• [TASK OBJECTIVE]:
How would you translate this sentence from the excerpt on Trump and entitlement programs into Spanish: "But Clovis' statement Wednesday during an event sponsored by the Peter G. Peterson Foundation suggests that Trump and Ryan aren't far apart on restructuring and cutting the entitlement programs after all."?

• [EXCERPT PROVIDED]:

* * *

But Clovis' statement Wednesday during an event sponsored by the Peter G. Peterson Foundation suggests that Trump and Ryan aren't far apart on restructuring and cutting the entitlement programs after all.
The Trump campaign seemed to quickly recognize the potential political damage from Clovis' comments, given that a Kaiser Family Foundation public poll last year found that 70% opposed Ryan's Medicare restructuring proposal. Shortly after Clovis spoke, a Trump campaign spokeswoman told the Wall Street Journal that Clovis “did not remotely suggest anything having to do with cuts. I read his statements as though we need to examine budgetary discipline to protect programs like Social Security and Medicare.”
Hmm.
Prior to Clovis' statement, there was general agreement among political experts that Trump probably wouldn't say anything during the campaign about entitlement reform, which likely Democratic nominee Hillary Clinton would use as powerful ammunition against him with older voters.
“Trump needs a very large portion of the over-60 vote, and he's not going to go near any change in Social Security or Medicare,” Robert Blendon, a professor of health policy and political analysis at the Harvard School of Public Health, said last week. “He has said one of the reasons Mitt Romney lost in 2012 is because he took up Ryan's proposal. He'll say flat out that the Ryan plan isn't where he's going.”

* * *

• [MATERIAL SUPPLIED]:
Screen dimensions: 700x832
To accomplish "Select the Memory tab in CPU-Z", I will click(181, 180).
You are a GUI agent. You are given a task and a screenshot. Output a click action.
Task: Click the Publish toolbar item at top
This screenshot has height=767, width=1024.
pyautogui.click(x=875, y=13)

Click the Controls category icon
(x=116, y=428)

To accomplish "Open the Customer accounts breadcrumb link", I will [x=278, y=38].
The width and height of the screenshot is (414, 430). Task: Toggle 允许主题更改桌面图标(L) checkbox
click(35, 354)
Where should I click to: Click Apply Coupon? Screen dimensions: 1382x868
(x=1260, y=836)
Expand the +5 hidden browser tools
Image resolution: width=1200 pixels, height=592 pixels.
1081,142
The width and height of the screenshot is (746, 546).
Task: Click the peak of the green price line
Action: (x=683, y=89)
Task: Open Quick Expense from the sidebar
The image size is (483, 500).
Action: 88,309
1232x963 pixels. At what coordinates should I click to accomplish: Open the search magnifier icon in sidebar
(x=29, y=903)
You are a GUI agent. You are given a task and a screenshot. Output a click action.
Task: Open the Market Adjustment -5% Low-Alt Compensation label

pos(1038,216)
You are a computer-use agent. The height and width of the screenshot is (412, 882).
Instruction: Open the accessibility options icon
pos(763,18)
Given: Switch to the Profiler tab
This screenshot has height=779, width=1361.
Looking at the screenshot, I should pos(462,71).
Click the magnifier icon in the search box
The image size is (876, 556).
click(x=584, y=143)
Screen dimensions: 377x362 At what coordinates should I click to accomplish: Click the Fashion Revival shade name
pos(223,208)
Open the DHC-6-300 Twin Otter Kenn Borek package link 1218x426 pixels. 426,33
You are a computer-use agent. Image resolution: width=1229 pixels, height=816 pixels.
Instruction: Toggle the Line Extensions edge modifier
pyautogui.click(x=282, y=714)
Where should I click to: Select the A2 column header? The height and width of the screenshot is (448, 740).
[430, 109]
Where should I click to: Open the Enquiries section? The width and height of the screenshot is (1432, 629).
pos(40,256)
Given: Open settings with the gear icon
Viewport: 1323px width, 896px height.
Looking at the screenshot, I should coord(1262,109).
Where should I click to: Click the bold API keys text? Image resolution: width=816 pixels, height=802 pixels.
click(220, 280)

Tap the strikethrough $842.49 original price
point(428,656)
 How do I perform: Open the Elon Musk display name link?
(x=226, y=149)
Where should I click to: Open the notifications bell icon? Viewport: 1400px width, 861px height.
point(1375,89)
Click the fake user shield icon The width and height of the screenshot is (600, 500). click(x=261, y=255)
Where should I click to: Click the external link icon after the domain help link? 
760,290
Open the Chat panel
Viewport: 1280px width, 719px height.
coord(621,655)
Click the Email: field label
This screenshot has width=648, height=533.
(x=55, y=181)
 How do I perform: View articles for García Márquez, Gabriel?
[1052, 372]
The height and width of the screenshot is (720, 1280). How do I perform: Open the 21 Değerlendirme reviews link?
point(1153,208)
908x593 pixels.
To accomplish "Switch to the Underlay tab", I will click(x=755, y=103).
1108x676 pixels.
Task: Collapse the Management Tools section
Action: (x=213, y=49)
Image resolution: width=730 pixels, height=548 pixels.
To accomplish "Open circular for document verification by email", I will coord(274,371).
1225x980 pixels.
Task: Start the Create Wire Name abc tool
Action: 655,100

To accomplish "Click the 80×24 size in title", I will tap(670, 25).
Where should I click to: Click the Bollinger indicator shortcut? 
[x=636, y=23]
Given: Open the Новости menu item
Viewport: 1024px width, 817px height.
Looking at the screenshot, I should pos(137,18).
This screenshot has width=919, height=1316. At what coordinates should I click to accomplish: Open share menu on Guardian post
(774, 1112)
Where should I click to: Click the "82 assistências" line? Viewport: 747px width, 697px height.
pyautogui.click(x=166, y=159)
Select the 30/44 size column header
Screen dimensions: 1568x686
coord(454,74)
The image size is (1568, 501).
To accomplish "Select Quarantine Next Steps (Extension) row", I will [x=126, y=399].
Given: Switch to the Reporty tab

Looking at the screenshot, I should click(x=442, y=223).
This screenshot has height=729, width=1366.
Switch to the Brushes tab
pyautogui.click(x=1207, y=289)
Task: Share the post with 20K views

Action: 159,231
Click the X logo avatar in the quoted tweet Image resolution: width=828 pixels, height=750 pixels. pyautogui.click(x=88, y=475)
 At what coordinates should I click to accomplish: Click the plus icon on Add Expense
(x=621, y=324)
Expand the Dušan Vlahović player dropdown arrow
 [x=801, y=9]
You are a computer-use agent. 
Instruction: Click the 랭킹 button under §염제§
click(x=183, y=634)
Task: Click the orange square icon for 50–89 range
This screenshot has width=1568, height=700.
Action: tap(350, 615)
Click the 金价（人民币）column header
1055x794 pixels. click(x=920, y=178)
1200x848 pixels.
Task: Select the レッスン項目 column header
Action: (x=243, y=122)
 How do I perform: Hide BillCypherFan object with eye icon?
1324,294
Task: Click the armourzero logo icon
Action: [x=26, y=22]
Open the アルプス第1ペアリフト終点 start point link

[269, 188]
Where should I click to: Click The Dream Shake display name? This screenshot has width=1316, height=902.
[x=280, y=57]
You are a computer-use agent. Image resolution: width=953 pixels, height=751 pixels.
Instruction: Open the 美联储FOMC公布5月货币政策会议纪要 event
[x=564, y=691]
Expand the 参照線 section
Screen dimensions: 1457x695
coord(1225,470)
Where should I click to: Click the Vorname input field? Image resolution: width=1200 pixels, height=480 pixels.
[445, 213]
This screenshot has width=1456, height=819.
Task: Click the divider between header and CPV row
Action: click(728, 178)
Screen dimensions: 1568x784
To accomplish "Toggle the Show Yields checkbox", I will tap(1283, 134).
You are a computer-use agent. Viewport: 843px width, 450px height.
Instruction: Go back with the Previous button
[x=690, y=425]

* * *

• [OUTPUT BELOW]:
Pero la declaración de Clovis del miércoles durante un evento patrocinado por la Fundación Peter G. Peterson sugiere que, después de todo, Trump y Ryan no están tan distanciados en cuanto a reestructurar y recortar los programas de prestaciones sociales.